A high precision TDC based on a multi-phase clock

TL;DR

This paper presents a high-precision TDC using multiphase clocks on an FPGA, achieving 1/8 clock period resolution with good linearity and stability, suitable for accurate time interval measurements.

Contribution

The paper introduces a novel FPGA-based TDC design utilizing four multiphase clocks for enhanced resolution and a discriminator circuit for uncertain start/stop signals, improving measurement accuracy.

Findings

Achieves 1/8 of a clock period resolution.

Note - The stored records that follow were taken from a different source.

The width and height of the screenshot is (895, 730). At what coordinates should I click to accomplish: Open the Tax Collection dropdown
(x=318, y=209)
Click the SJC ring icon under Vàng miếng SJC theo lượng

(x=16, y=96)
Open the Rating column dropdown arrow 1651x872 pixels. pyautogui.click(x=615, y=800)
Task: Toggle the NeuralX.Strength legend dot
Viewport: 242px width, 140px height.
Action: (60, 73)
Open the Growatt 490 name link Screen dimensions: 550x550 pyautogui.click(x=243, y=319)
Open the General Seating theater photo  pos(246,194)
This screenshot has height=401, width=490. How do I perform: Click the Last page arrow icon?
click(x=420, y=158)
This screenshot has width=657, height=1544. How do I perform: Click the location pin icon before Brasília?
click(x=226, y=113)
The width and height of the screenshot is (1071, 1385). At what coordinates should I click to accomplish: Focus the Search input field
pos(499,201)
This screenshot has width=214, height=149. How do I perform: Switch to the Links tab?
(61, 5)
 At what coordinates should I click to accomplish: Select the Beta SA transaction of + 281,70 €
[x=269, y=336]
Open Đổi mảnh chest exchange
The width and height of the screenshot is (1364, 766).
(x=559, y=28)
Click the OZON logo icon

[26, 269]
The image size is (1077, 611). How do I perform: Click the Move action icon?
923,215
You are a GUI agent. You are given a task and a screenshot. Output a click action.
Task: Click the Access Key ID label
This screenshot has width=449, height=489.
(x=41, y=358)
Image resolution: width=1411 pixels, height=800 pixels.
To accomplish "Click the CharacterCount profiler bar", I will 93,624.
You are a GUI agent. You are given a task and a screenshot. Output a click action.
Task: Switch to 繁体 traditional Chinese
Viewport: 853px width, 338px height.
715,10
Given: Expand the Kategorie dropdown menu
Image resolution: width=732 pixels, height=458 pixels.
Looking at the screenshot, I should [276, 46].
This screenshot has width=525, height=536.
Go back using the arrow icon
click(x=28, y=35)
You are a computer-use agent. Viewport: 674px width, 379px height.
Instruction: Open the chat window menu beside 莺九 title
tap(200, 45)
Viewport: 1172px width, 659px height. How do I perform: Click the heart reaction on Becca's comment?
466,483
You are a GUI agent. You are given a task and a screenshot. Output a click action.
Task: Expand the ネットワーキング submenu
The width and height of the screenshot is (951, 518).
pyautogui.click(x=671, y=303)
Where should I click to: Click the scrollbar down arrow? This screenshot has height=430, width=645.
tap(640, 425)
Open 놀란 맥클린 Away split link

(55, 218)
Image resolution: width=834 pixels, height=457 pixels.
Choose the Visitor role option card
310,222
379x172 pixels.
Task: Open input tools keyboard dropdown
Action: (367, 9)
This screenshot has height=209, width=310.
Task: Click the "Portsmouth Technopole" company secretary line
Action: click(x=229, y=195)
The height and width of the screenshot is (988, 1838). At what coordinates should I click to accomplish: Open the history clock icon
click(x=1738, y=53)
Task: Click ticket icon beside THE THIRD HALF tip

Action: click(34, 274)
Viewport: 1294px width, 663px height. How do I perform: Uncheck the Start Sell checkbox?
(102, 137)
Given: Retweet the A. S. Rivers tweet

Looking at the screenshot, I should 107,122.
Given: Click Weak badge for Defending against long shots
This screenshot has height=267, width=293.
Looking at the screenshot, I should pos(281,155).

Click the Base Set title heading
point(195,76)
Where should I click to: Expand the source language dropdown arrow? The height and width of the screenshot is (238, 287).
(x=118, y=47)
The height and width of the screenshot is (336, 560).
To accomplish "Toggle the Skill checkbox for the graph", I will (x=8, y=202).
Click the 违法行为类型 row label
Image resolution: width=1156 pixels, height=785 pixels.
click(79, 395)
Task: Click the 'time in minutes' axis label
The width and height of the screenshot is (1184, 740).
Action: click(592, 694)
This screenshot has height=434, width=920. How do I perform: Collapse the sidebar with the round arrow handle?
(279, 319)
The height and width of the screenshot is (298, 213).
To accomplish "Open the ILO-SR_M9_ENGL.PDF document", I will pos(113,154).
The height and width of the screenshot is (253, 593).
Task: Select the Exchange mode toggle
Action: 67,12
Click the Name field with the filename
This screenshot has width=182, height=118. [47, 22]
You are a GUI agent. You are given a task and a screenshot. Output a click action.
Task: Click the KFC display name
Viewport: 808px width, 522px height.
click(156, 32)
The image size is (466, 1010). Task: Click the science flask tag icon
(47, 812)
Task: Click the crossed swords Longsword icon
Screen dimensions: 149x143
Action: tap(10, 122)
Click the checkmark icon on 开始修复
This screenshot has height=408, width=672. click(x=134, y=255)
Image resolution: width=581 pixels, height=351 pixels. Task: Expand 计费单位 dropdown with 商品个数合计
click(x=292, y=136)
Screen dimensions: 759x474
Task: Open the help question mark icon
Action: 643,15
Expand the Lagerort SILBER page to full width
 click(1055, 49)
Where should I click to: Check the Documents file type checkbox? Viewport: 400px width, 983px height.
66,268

Maintains high linearity and stability.

Consumes fewer logic resources.

Abstract

The design of a high-precision time-to-digital converter (TDC) based on a multiphase clock implemented using a single field-programmable gate array is discussed in this paper. The TDC can increase the resolution of the measurement by using time interpolation. A phase-locked loop is used to generate four multiphase clocks whose frequencies are the same and whose phases are 0{\deg}, 45{\deg}, 90{\deg}, and 135{\deg}. In addition, the duty ratios of the four clocks are 50%. By utilizing four multiphase clocks to make up the interpolation clock, one clock period can be divided into eight uniform parts. The resolution of the TDC can be improved to 1/8 of a clock period. Furthermore, we have also designed a discriminator circuit for identifying the start and stop signals. On the basis of this circuit, the TDC can still measure the time interval of two signals when the start and stop signals are uncertain. The experimental results indicate that the time resolution of the TDC can achieve the theoretical value, and the linearity is very good. The architecture consumes fewer logic cells and is more stable.